MILANO – Il Museo Ciäsa Granda di Stampa in Bregaglia, paese natale di Alberto Giacometti, dedica a Bruno Ritter la mostra “Leggende e storia”, allestita dal 1 giugno al 20 ottobre 2017 in occasione dei 500 anni della Riforma protestante (la Bregaglia costituisce una realtà unica nel suo genere, quella di un territorio culturalmente italofono a maggioranza protestante). Si tratta di una trentina di opere realizzate negli anni 2014 – 2016, alcune con riferimenti alla Bregaglia, altre in stretto riferimento all’opera di Matthias Grünewald (1480-1528), i cui personaggi drammatici sono inseriti in un contesto religioso. Val Bregaglia e Valtellina dunque insieme per un percorso espositivo di grande ricchezza e fascino.

LA MONTAGNA TRA SVIZZERA E ITALIA – Bruno Ritter conosce bene la montagna e i suoi abitanti: la sua quotidianità si svolge infatti tra la Svizzera, dove è nato, dove si è diplomato in arte e dove l’arte l’ha insegnata oltre che praticata, e l’Italia. Proprio qui, nel Castello di Chiavenna, ha scelto di avere il suo studio. Ogni giorno, partendo da Borgonovo, egli passa per vallate e alti monti cari a Nietzsche, Segantini, Giacometti, per raggiungere gli oleandri, le palme e i cipressi di Chiavenna. Un oscillare che è anche quello tra le radici nella pittura di Dürer e Grünewald, nel Nord tedesco e l’arte italiana, soprattutto quella del Novecento, di Birolli, di Levi, della Scuola Romana, di Carlo Carrà, arrivando sino a Morlotti e Vedova. Ma passando per Otto Dix, Ernst Fuchs e Max Beckmann. Stimoli diversissimi, metabolizzati e resi essenza, per raggiungere un linguaggio del tutto originale.

LA CIFRA ARTISTICA – La pittura di Ritter esprime un universo di solitudini e di melma, di spazi asfittici tradotti in pennellate materiche, quasi di sostanza geologica; formati di vertiginosa verticalità bloccano il movimento delle figure, le sigillano in silenzi inscalfibili, impediscono al gesto, al segno di dispiegarsi in una sua fluidità di ritmo e lo costringono talvolta in uno spezzato ossessivo. I suoi oli sono potenti. Intrisi di colore e di bianco, di luce vivida e di terre. Pacati e violenti, fatti di silenzi, di assenze e di caos vitale, pittura di forti contrasti e continue sorprese. Il tutto condensato, riunito; non necessariamente in modo armonico.

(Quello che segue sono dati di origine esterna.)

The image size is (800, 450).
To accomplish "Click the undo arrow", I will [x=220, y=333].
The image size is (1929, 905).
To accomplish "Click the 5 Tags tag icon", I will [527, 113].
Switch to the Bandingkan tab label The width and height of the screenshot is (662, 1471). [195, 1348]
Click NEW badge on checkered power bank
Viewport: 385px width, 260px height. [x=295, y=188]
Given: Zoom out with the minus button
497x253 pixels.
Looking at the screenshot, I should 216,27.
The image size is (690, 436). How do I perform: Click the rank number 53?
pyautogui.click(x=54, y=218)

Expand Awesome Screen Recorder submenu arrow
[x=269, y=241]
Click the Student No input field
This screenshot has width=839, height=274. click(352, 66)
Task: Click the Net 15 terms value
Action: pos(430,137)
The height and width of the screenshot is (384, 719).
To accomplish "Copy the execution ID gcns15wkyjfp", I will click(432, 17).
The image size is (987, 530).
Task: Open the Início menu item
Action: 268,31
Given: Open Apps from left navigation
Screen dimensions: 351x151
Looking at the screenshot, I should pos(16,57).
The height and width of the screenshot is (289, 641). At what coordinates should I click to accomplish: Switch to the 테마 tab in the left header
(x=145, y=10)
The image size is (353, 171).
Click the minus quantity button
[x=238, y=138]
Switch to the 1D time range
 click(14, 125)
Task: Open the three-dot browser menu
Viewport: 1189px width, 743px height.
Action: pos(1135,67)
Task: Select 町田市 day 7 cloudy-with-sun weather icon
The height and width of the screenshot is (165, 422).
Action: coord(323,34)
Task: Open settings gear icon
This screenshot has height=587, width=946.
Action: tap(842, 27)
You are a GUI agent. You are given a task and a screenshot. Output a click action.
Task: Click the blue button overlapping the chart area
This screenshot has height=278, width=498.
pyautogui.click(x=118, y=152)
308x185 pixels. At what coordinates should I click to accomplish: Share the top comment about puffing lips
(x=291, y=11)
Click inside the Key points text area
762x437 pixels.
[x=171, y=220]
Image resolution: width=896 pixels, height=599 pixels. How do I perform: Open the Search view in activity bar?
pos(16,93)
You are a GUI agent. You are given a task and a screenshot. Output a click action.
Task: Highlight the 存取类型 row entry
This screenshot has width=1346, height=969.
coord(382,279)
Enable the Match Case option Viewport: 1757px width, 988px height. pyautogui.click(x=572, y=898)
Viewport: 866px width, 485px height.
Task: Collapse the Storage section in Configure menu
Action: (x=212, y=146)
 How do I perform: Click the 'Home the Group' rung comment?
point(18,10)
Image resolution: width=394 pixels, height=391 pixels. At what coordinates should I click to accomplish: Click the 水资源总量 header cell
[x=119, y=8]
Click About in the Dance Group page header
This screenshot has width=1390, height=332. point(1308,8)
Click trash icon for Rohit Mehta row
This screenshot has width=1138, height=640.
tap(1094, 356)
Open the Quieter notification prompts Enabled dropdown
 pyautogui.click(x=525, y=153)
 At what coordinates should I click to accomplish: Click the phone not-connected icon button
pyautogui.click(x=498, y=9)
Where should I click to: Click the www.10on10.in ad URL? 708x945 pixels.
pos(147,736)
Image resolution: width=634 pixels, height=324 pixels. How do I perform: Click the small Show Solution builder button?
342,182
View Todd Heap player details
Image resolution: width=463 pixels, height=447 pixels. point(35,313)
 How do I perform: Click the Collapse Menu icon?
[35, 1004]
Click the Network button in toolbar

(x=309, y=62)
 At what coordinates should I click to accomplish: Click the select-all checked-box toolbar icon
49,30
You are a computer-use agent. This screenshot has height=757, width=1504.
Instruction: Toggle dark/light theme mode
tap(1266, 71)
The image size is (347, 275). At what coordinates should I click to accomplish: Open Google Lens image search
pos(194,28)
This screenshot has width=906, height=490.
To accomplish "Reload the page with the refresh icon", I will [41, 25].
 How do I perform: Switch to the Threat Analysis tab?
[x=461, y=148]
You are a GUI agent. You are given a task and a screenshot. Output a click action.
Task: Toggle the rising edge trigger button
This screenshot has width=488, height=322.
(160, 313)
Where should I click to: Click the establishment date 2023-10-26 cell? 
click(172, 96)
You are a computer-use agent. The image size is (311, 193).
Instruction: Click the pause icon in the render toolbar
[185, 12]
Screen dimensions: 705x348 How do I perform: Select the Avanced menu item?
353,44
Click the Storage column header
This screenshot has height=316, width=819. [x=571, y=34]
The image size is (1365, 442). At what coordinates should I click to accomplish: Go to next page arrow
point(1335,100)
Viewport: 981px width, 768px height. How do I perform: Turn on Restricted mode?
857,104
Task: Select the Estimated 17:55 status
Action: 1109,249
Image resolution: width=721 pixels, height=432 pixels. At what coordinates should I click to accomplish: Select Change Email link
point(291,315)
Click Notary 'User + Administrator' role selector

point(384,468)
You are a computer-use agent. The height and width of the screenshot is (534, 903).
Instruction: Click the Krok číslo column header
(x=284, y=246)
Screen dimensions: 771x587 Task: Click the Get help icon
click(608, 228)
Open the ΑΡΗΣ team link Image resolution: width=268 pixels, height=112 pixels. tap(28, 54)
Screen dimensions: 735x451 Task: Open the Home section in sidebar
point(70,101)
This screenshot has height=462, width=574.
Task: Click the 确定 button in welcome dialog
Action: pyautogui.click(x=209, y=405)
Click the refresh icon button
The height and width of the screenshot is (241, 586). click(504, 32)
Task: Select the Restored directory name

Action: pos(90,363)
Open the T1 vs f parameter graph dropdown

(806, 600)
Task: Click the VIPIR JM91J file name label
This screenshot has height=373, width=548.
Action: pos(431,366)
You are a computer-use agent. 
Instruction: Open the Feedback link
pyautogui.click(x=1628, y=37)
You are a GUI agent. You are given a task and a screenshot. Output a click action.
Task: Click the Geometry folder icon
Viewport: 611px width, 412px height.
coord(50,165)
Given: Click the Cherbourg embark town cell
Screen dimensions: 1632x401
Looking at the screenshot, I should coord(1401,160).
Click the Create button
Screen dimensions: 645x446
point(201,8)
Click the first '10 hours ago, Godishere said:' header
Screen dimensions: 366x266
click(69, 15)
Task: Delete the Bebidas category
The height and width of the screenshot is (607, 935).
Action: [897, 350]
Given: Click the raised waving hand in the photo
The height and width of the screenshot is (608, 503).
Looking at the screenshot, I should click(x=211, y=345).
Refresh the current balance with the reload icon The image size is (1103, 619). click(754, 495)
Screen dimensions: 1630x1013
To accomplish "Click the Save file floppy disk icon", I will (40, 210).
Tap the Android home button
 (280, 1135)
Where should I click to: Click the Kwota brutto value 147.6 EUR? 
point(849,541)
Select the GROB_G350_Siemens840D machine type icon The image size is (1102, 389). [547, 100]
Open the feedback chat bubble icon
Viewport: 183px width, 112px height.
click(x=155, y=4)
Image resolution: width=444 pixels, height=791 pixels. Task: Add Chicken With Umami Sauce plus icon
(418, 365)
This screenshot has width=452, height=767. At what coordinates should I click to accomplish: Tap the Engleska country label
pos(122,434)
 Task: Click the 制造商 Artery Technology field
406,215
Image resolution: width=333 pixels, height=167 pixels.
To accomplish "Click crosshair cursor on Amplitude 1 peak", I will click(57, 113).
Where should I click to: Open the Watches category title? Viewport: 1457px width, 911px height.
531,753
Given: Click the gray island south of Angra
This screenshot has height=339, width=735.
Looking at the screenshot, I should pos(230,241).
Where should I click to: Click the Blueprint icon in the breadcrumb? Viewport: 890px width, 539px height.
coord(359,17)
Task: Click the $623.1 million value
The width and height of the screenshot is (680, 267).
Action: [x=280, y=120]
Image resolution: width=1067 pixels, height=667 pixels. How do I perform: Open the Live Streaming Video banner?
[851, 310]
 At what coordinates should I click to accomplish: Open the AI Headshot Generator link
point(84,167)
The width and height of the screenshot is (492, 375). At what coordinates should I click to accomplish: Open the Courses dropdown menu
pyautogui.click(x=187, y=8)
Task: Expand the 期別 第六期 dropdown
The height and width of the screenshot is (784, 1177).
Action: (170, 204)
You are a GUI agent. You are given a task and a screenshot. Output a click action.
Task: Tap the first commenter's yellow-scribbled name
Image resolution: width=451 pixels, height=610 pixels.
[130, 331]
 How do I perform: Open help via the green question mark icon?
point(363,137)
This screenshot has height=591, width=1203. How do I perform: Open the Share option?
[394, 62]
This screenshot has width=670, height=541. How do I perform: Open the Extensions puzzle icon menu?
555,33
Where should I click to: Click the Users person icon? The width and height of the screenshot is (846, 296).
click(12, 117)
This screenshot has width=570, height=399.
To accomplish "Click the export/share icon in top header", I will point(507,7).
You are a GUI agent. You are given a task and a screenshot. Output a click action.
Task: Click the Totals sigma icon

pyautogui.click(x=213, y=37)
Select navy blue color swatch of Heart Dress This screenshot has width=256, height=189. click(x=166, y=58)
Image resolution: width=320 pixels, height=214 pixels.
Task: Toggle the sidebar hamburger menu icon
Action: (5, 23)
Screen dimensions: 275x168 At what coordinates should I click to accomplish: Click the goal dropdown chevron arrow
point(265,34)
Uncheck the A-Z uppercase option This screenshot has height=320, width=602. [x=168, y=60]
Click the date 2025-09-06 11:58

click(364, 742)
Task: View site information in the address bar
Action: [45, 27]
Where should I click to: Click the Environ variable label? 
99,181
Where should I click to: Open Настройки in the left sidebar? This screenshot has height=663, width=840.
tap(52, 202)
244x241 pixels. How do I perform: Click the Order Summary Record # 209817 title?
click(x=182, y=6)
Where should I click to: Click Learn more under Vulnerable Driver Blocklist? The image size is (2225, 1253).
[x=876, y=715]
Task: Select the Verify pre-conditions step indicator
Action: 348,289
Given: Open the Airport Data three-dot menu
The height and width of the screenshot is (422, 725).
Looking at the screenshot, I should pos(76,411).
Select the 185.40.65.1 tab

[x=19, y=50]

LE OPERE – La mostra, composta da circa 60 opere, attraversa la storia del suo lavoro: autoritratti severi (l’artista è però tutt’altro che figura severa. Concentrato, riflessivo sì), paesaggi, interni, il tema delle rocce sagge (ispirato alla lunga tradizione cinese), la lotta e l’insonnia (due temi forti legati a quell’inquietudine umana che ognuno, prima o poi, sperimenta), quello dei rematori (attualissimo e arcaico al tempo stesso) scelti da Cristina Quadrio Curzio e Leo Guerra con Bruno Ritter nel suo atelier a Chiavenna. L’ultimo ciclo, quello dedicato al tema dei rematori e della Zattera a tutta prima potrebbe apparire paradossale per un uomo di montagna, in realtà montagna e zattera sono i due volti di una stessa strettoia, di una stessa minaccia, di una stessa tragedia; la lotta per sopravvivere può stemperarsi in follia auto distruttrice. L’aspirazione alle vette può diventare fatale desiderio di abbandonarsi all’abisso (e ben lo rammentano i drammatici ritratti di suicidi eseguiti da Ritter qualche anno fa, suicidi che si lasciano annegare nelle acque limacciose di un lago artificiale di montagna, quasi a tornare all’oblio di un grembo).